En el comunicado distribuido el jueves por el Banco Central se daba el siguiente ejemplo: “Asumiendo una relación de cuota ingreso del 30 %, en el crédito estándar para un monto de $ 1 millón se necesita un ingreso mensual de $ 68.608. En el préstamo con UVI el ingreso mensual requerido es de $ 26.855”. En otro ejemplo, por un crédito por $ 700.000, hoy implica el pago de una cuota inicial de $ 14.408 y se requiere un ingreso que roza los 50 mil pesos, con el nuevo régimen habrá que pagar $ 5.639 y tener un ingreso de $ 18.798.

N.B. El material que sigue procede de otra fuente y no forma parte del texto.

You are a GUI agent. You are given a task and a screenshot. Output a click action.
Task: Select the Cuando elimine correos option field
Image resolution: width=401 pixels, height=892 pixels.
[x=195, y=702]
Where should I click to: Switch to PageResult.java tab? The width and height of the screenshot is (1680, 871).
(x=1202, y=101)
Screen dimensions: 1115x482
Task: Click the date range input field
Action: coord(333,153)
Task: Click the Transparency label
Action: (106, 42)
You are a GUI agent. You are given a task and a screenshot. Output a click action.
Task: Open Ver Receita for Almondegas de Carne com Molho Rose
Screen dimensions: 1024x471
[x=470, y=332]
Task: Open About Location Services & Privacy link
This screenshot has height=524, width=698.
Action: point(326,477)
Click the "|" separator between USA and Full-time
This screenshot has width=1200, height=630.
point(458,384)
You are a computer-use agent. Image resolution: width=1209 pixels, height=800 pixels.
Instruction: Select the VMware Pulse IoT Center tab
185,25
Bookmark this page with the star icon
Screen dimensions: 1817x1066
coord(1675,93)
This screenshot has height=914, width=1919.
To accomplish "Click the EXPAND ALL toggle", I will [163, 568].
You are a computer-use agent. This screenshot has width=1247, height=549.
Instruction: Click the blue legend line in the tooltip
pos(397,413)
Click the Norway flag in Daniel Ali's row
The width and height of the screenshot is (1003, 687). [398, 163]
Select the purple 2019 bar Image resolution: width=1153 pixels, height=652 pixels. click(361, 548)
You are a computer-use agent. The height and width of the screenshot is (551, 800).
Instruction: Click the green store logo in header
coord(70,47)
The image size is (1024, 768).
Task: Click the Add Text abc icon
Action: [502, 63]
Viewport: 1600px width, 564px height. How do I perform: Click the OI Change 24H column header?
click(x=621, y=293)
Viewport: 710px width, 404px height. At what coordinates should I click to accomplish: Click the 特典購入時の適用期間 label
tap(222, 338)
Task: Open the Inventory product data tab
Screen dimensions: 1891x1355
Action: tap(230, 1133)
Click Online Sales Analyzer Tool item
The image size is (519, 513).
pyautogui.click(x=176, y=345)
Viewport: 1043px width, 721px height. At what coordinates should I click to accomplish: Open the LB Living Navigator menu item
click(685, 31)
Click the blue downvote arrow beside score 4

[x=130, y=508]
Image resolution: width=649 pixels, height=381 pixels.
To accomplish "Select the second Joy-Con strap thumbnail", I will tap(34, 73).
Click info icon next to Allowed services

En el primer caso, la cuota inicial estaría en los $ 8.000 el primer mes y terminaría encima de los $ 20.000 en la cuota 176. Claro, esto siempre con los números del gobierno que calcula una inflación anual de 25 % en 2016, 14 % en 2017, luego 10 % y a futuro una tasa estable de 5 % de inflación. De mantenerse el ritmo actual de inflación del 4 % mensual, en pocos meses la cuota se vuelve impagable para cualquier familia trabajadora.

Los bancos acordaron con el BCRA adoptar una unidad indexada bautizada como “Unidad de Vivienda” (UVI) que ajusta mes a mes el valor de la cuota de acuerdo a la evolución de la inflación, y sirve tanto para préstamos como para depósitos. Esto no sólo es un atractivo para tomar créditos, sino que fundamentalmente elimina el riesgo de los bancos de sufrir una licuación de la cuota.

La trampa de la zanahoria

Pero si a los bancos se les otorga semejante beneficio, cabe observar que los salarios no se ajustan mes a mes por inflación. Cada gremio negocia sólo una vez al año el acuerdo salarial en paritarias, y cada año los trabajadores deben enfrentarse a una situación en que los gobiernos intentan poner techos a los aumentos (este año de 20-25 %) junto a las burocracias sindicales que con desigualdades por rama arreglan treguas en función de sus propios negocios. Así, los trabajadores no tienen el beneficio de obtener salarios ajustados por inflación que puedan, por ejemplo, combatir los aumentos en el costo de vida, o en este caso, de las cuotas para poder alcanzar una vivienda propia.

Lo que se mantiene con los nuevos créditos hipotecarios en términos reales es el valor de la cuota, pero la cuota representará una proporción del salario real igual o mayor. Por ello, el gobierno lo “anuncia” como un verdadero beneficio para que la demanda de créditos se incremente, pero las menores restricciones y las cuotas bajas son una zanahoria muy tramposa. De lo que se trata es de un nuevo gran negocio para los bancos. Es fundamental que los trabajadores conquisten una garantía del valor real de su poder de compra, el salario real, que sea como mínimo igual al valor de la canasta familiar. Salarios que se ajusten por inflación es una medida prioritaria.